Cette boucle opère selon une séquence précise : d'abord la perception de l'état actuel, puis la comparaison avec une valeur de référence (le but visé), suivie de l'évaluation de l'écart, et enfin la mise en œuvre d'actions correctrices si nécessaire. Le terme "négatif" fait référence à cette réduction d'écart, et non à une quelconque connotation défavorable. Lorsque vous tentez de maintenir une conversation à un volume approprié, par exemple, vous ajustez automatiquement votre voix à la hausse ou à la baisse selon les circonstances – illustrant parfaitement ce mécanisme d'autorégulation.

La particularité de ce système est sa nature continuellement active. Même lorsqu'un objectif semble atteint, la surveillance se poursuit, prête à déclencher de nouveaux ajustements si des déviations apparaissent. Cette vigilance permanente explique pourquoi nous pouvons maintenir des comportements relativement stables dans des environnements changeants, tout en conservant une flexibilité d'adaptation face aux imprévus.

----------------

> **OBJECTIF DE L'EXERCICE**: Recopiez fidèlement un passage du texte sur la boucle d'autorégulation : commencez aux mots qui contiennent "Cette boucle opère" et arrêtez-vous après "ce mécanisme d'autorégulation.".

> **SEGMENT DE DONNÉES**:

----------------

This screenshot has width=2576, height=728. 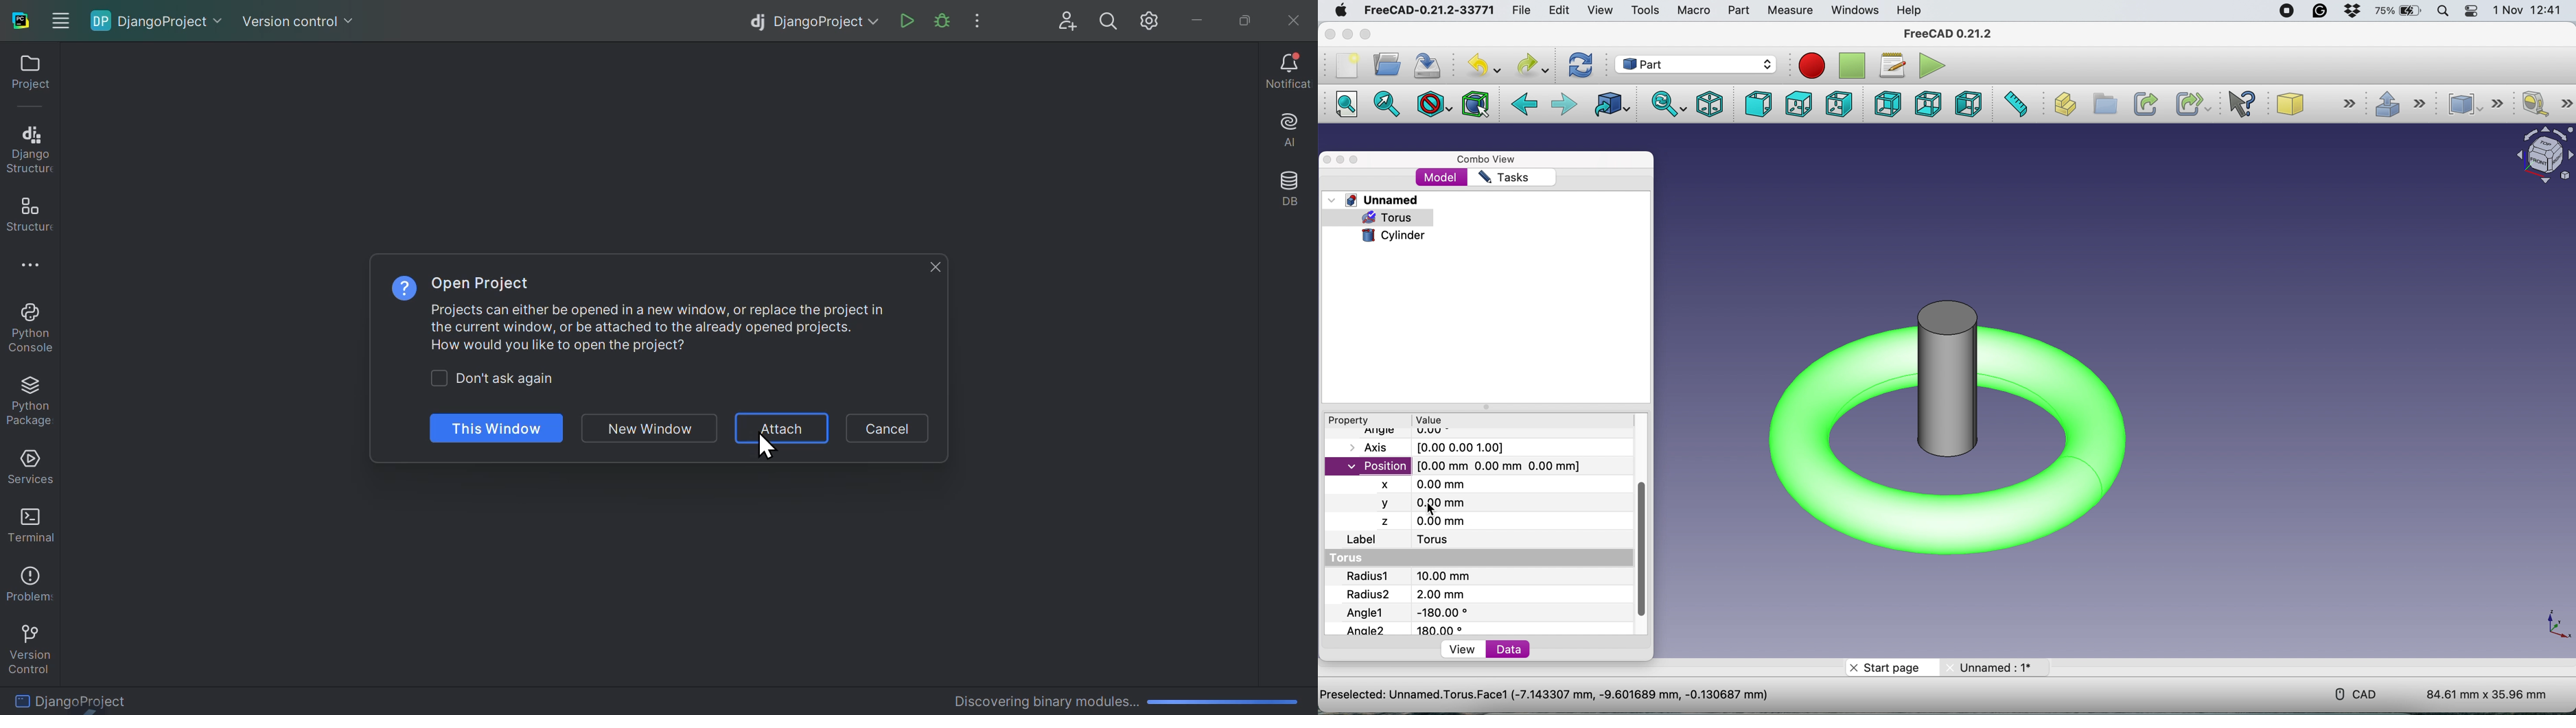 What do you see at coordinates (1852, 66) in the screenshot?
I see `stop recording macros` at bounding box center [1852, 66]. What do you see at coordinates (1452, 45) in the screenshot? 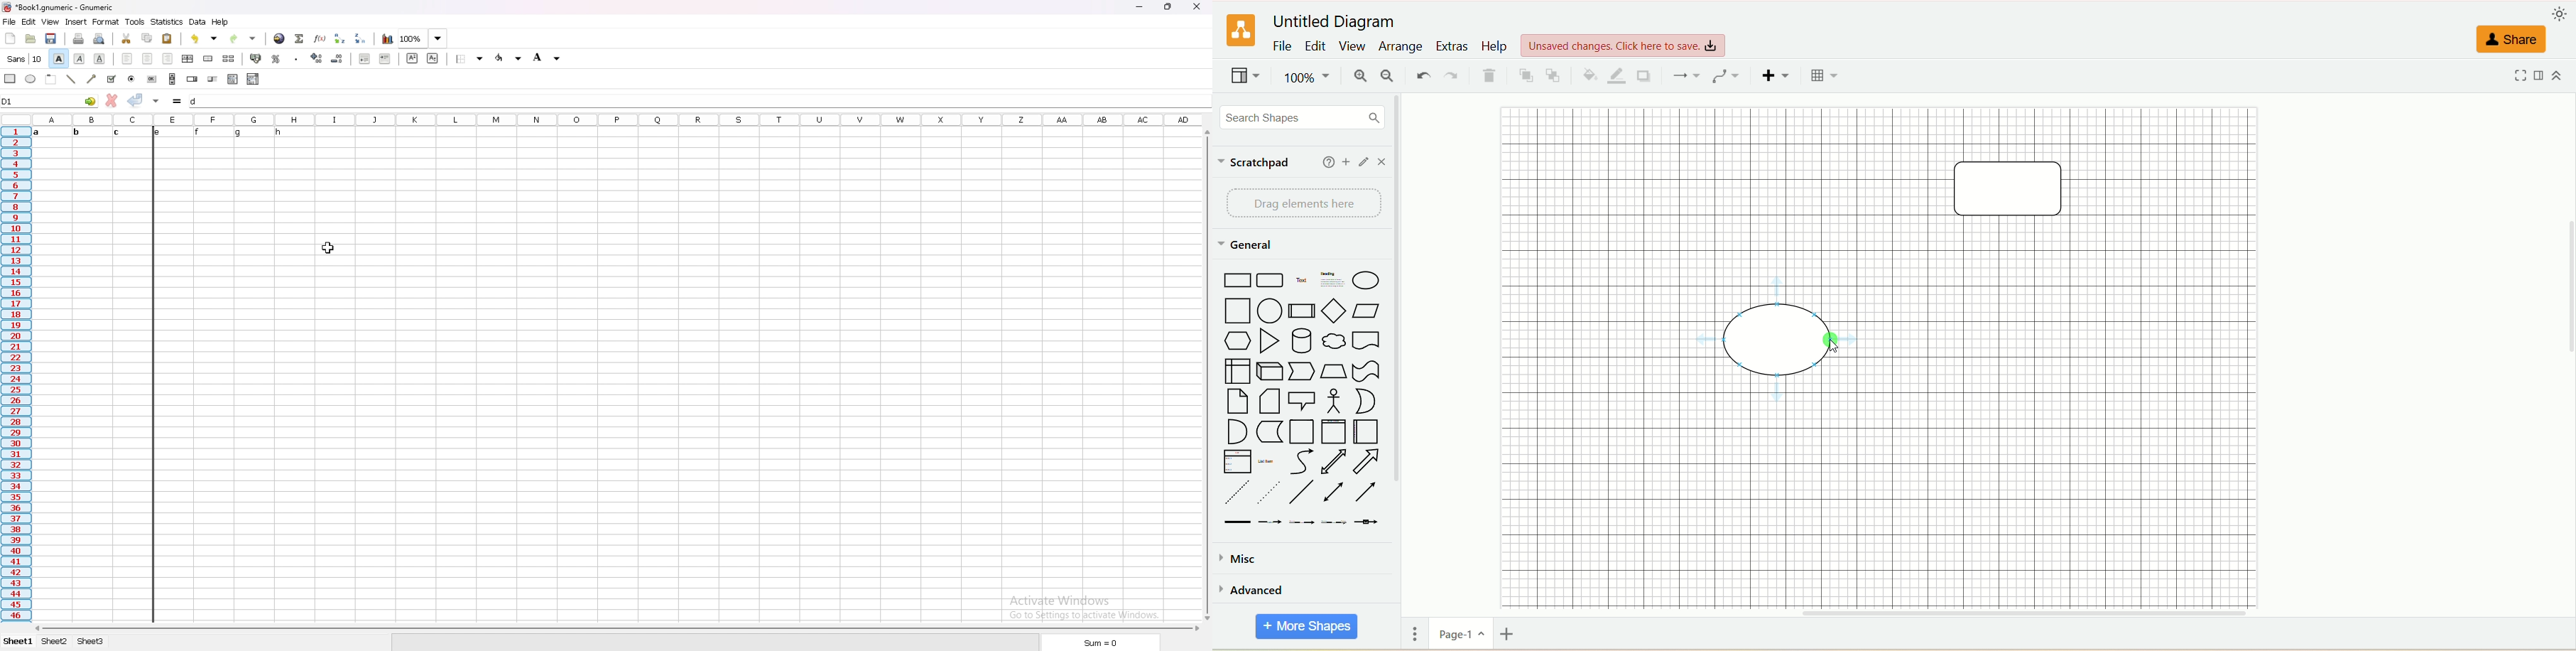
I see `extras` at bounding box center [1452, 45].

----------------

> **RÉSULTAT DE L'EXERCICE**:
Cette boucle opère selon une séquence précise : d'abord la perception de l'état actuel, puis la comparaison avec une valeur de référence (le but visé), suivie de l'évaluation de l'écart, et enfin la mise en œuvre d'actions correctrices si nécessaire. Le terme "négatif" fait référence à cette réduction d'écart, et non à une quelconque connotation défavorable. Lorsque vous tentez de maintenir une conversation à un volume approprié, par exemple, vous ajustez automatiquement votre voix à la hausse ou à la baisse selon les circonstances – illustrant parfaitement ce mécanisme d'autorégulation.